## Required work
With pictures omitted, output the records below exactly as they appear.

+++++

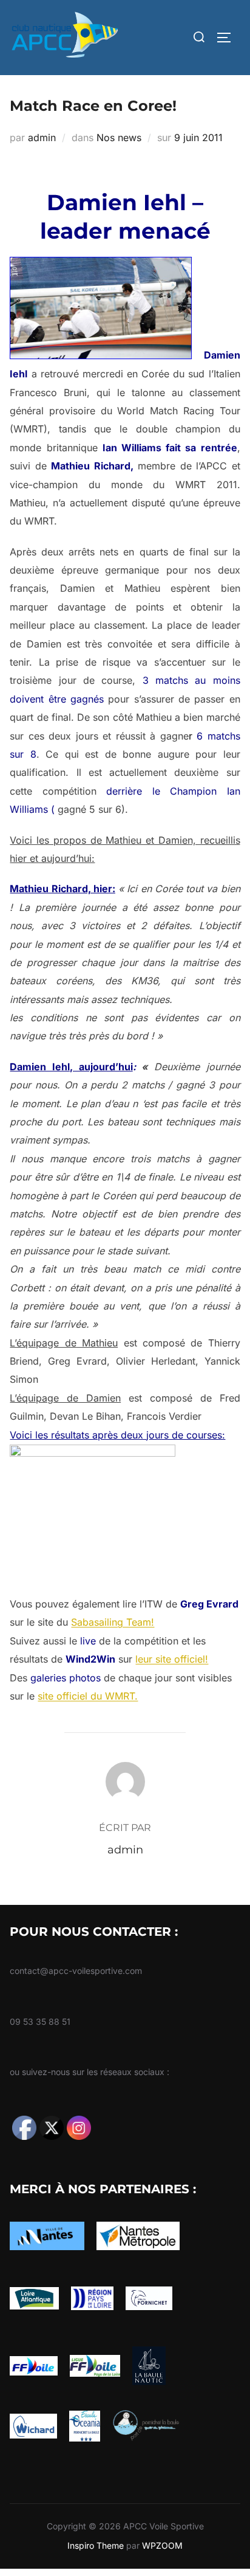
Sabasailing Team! (112, 1622)
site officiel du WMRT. (88, 1696)
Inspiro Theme (95, 2545)
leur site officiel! (171, 1659)
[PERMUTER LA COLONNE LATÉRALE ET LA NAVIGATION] (228, 37)
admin (42, 137)
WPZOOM (162, 2545)
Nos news (118, 137)
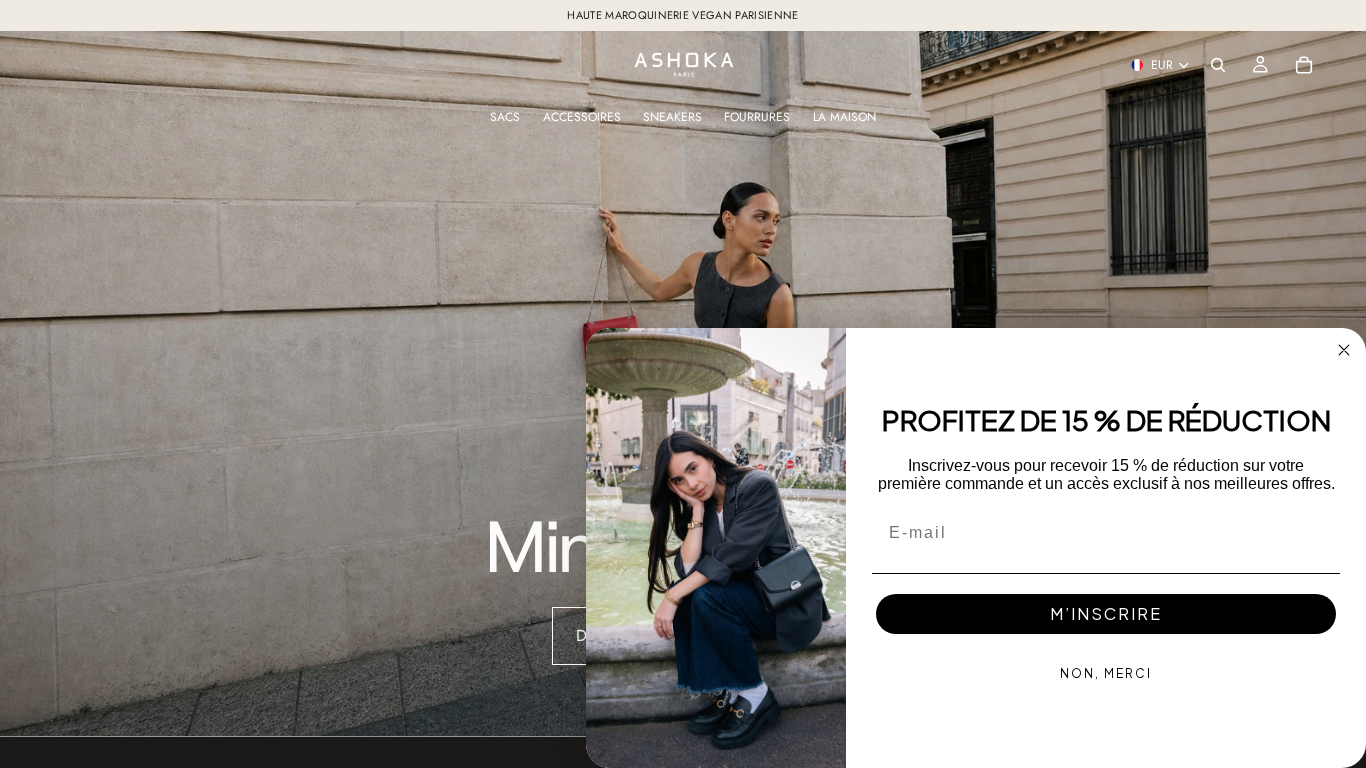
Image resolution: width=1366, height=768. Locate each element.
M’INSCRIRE (1106, 613)
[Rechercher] (1218, 65)
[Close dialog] (1344, 350)
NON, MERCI (1106, 673)
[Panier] (1304, 65)
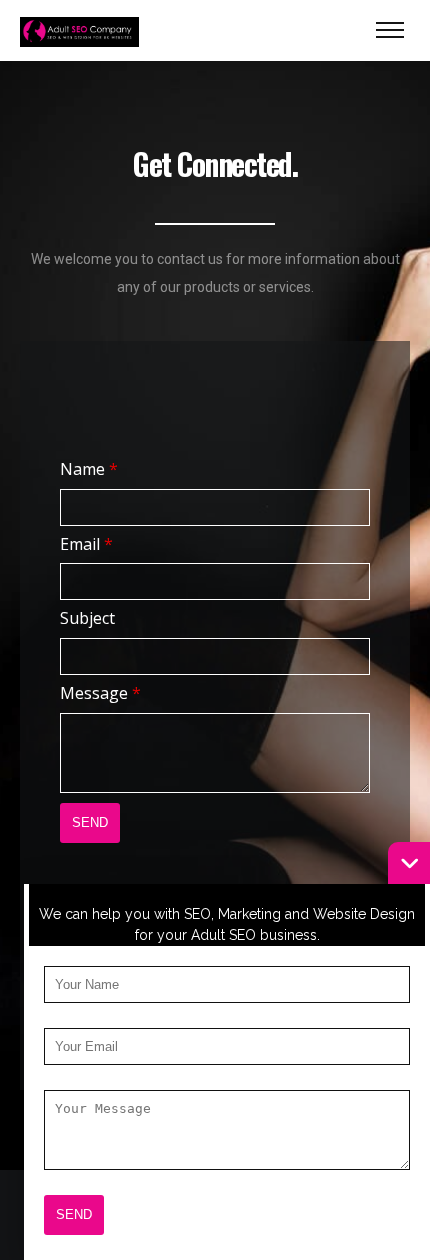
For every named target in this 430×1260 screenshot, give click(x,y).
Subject (87, 618)
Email (86, 544)
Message (100, 693)
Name (89, 469)
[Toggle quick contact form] (409, 863)
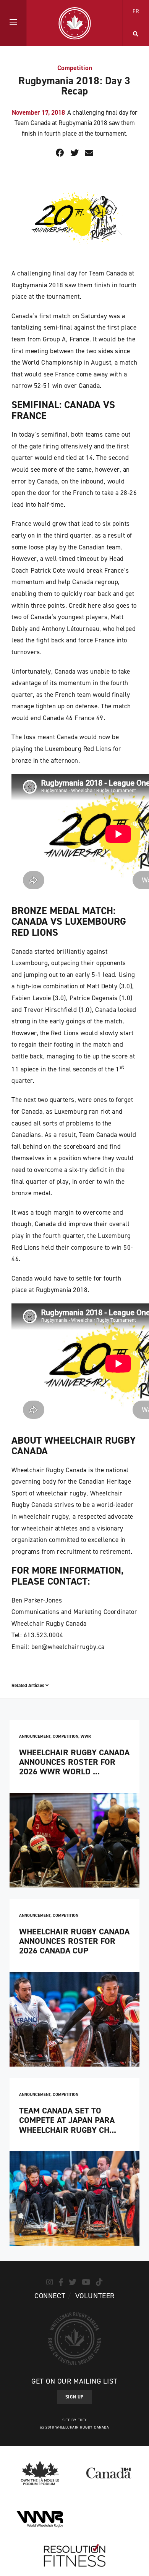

+++++

## Exercise response
Sabasailing Team! (112, 1622)
site officiel du WMRT. (88, 1696)
Inspiro Theme (95, 2545)
leur site officiel! (171, 1659)
[PERMUTER LA COLONNE LATÉRALE ET LA NAVIGATION] (228, 37)
admin (42, 137)
WPZOOM (162, 2545)
Nos news (118, 137)
Image resolution: width=1366, height=768. Locate each element.
M’INSCRIRE (1106, 613)
[Rechercher] (1218, 65)
[Close dialog] (1344, 350)
NON, MERCI (1106, 673)
[Panier] (1304, 65)
For every named target in this 430×1260 screenshot, give click(x,y).
Subject (87, 618)
Email (86, 544)
Message (100, 693)
Name (89, 469)
[Toggle quick contact form] (409, 863)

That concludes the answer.